Die Bekanntheit der Verwendung von Neuro-Fuzzy-Reglern auf dem Gebiet der Regeltechnik aus der allgemeinen Lehre führte zu dem Einwand, dass der Regler in Anspruch 1 eine naheliegende Alternative darstellt. Dieser Einwand hätte dadurch ausgeräumt werden können, dass im Anspruch weitere Merkmale der Fuzzy-Regelungsmethode genannt werden, die in einem Zusammenhang mit technischen Eigenschaften des Spritzvorgangs stehen. Würden sich die vorteilhaften Beschichtungseigenschaften beispielsweise aus spezifischen Ein- und Ausgangsvariablen des Neuro-Fuzzy-Reglers oder der Art ergeben, wie der Regler trainiert wird oder die Ausgangsdaten bei der Regelung der Verfahrensparameter verwendet werden, hätten diese Merkmale im Anspruch angeführt werden sollen.
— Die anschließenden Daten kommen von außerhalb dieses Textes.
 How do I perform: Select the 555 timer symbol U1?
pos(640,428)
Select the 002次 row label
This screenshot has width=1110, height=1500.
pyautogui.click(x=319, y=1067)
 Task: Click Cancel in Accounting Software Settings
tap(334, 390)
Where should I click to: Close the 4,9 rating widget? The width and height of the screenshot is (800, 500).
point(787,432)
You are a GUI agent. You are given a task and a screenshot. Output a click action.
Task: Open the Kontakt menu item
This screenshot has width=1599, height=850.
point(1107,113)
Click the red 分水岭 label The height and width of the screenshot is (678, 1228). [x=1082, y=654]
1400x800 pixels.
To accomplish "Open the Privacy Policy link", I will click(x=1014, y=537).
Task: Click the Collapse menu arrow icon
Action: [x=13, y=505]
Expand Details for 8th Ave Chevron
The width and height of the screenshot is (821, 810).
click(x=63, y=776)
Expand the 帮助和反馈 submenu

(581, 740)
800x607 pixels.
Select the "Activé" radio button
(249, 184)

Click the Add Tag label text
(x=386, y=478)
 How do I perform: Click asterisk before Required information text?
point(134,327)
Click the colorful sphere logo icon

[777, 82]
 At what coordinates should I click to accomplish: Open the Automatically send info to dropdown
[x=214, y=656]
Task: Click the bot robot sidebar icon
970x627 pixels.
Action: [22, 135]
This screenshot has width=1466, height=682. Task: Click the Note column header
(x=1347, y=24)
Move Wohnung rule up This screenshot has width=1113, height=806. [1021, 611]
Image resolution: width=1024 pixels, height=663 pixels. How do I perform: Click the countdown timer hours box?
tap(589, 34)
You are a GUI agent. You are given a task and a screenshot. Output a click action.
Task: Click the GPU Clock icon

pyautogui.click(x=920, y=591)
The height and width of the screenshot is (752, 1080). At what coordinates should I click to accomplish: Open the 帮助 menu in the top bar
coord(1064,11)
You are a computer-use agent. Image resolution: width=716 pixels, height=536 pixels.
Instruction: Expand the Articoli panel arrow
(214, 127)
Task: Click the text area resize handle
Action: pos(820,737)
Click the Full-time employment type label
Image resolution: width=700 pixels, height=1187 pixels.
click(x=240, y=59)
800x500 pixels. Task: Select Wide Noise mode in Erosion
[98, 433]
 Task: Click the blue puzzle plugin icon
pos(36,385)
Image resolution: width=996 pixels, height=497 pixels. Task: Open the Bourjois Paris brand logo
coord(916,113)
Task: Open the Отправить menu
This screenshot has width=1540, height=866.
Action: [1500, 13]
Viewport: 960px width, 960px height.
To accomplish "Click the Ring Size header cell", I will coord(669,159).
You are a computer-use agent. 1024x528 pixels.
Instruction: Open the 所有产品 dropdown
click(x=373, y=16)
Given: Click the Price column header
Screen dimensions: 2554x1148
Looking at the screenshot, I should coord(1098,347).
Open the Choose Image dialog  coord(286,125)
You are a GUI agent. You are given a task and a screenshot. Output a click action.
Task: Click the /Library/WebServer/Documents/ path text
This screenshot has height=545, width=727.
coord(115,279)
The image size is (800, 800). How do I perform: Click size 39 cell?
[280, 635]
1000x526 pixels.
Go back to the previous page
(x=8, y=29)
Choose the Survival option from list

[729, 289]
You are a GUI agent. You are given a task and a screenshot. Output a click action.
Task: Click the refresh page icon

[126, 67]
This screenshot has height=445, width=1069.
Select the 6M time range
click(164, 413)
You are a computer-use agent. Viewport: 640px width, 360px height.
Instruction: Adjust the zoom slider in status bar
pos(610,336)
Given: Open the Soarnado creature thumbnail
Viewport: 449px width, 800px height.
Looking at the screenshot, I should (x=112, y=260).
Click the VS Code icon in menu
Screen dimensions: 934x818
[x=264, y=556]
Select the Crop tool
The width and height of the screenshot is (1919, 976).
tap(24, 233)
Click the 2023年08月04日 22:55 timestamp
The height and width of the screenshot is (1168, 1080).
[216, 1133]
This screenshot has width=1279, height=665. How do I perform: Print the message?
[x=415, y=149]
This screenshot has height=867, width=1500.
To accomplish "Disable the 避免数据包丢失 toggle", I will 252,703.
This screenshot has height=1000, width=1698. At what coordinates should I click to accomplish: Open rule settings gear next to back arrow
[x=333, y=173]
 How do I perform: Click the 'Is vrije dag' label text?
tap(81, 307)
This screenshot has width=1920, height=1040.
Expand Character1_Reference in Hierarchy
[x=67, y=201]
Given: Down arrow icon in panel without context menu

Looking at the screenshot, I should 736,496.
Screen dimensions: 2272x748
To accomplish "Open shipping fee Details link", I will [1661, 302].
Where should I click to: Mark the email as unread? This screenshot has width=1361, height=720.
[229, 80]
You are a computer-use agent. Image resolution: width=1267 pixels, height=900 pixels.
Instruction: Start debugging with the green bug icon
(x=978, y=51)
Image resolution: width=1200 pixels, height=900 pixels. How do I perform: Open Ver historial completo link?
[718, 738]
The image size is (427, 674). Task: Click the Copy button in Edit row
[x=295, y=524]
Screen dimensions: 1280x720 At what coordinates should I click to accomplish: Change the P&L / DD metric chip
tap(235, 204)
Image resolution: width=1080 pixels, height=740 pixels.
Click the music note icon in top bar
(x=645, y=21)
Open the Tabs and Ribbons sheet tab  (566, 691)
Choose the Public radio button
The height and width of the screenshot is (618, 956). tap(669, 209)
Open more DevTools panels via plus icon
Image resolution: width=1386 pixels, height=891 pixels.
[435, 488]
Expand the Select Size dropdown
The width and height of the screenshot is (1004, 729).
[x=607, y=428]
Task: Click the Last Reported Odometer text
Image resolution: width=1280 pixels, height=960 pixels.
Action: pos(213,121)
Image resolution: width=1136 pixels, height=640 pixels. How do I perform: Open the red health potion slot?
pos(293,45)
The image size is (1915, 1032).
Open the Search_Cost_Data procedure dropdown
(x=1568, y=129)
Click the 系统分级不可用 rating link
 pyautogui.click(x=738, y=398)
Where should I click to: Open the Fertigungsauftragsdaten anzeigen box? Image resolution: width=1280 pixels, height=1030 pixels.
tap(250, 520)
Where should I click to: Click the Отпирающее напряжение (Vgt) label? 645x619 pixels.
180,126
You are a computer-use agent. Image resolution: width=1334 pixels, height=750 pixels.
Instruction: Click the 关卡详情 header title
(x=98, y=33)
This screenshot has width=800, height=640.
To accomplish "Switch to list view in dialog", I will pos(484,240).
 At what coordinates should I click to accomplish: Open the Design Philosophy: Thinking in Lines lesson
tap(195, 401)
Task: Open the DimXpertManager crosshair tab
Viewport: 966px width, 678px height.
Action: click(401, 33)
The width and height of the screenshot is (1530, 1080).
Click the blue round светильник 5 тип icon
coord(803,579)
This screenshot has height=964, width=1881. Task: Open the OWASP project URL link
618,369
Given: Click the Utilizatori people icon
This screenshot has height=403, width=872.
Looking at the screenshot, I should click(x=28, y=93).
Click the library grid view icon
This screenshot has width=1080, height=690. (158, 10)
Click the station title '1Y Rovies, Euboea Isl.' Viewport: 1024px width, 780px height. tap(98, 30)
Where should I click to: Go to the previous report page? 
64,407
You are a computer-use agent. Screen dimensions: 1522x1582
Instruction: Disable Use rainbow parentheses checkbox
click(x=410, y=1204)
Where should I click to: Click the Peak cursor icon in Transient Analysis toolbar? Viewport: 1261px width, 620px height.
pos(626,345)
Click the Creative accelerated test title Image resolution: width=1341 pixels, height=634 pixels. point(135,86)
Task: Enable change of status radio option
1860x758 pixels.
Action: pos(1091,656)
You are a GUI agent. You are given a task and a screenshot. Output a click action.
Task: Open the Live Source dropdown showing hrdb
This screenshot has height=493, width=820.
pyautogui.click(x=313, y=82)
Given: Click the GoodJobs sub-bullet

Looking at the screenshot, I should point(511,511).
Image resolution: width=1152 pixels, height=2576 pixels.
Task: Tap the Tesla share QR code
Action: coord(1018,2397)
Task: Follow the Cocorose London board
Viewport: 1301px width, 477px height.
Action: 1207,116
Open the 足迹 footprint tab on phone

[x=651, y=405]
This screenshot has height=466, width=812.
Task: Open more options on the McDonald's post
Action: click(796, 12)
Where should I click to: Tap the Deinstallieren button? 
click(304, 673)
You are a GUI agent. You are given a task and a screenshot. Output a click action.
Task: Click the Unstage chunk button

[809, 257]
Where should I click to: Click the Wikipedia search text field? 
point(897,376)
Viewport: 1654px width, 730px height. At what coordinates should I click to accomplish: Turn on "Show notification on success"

Die Beschreibung und die Zeichnungen in der eingereichten Fassung hätten Belege dafür liefern können, dass vorteilhafte Beschichtungseigenschaften tatsächlich erzielt werden. So wie er hier beansprucht ist, ist der Neuro-Fuzzy-Regler nicht an die spezifische Anwendung des thermischen Spritzens angepasst. Abgesehen von der Bereitstellung anderer Verfahrensparameter als Eingangsdaten für den Regler gibt es keinen Beleg für eine bestimmte technische Wirkung, die glaubhaft über den gesamten beanspruchten Bereich erzielt wird.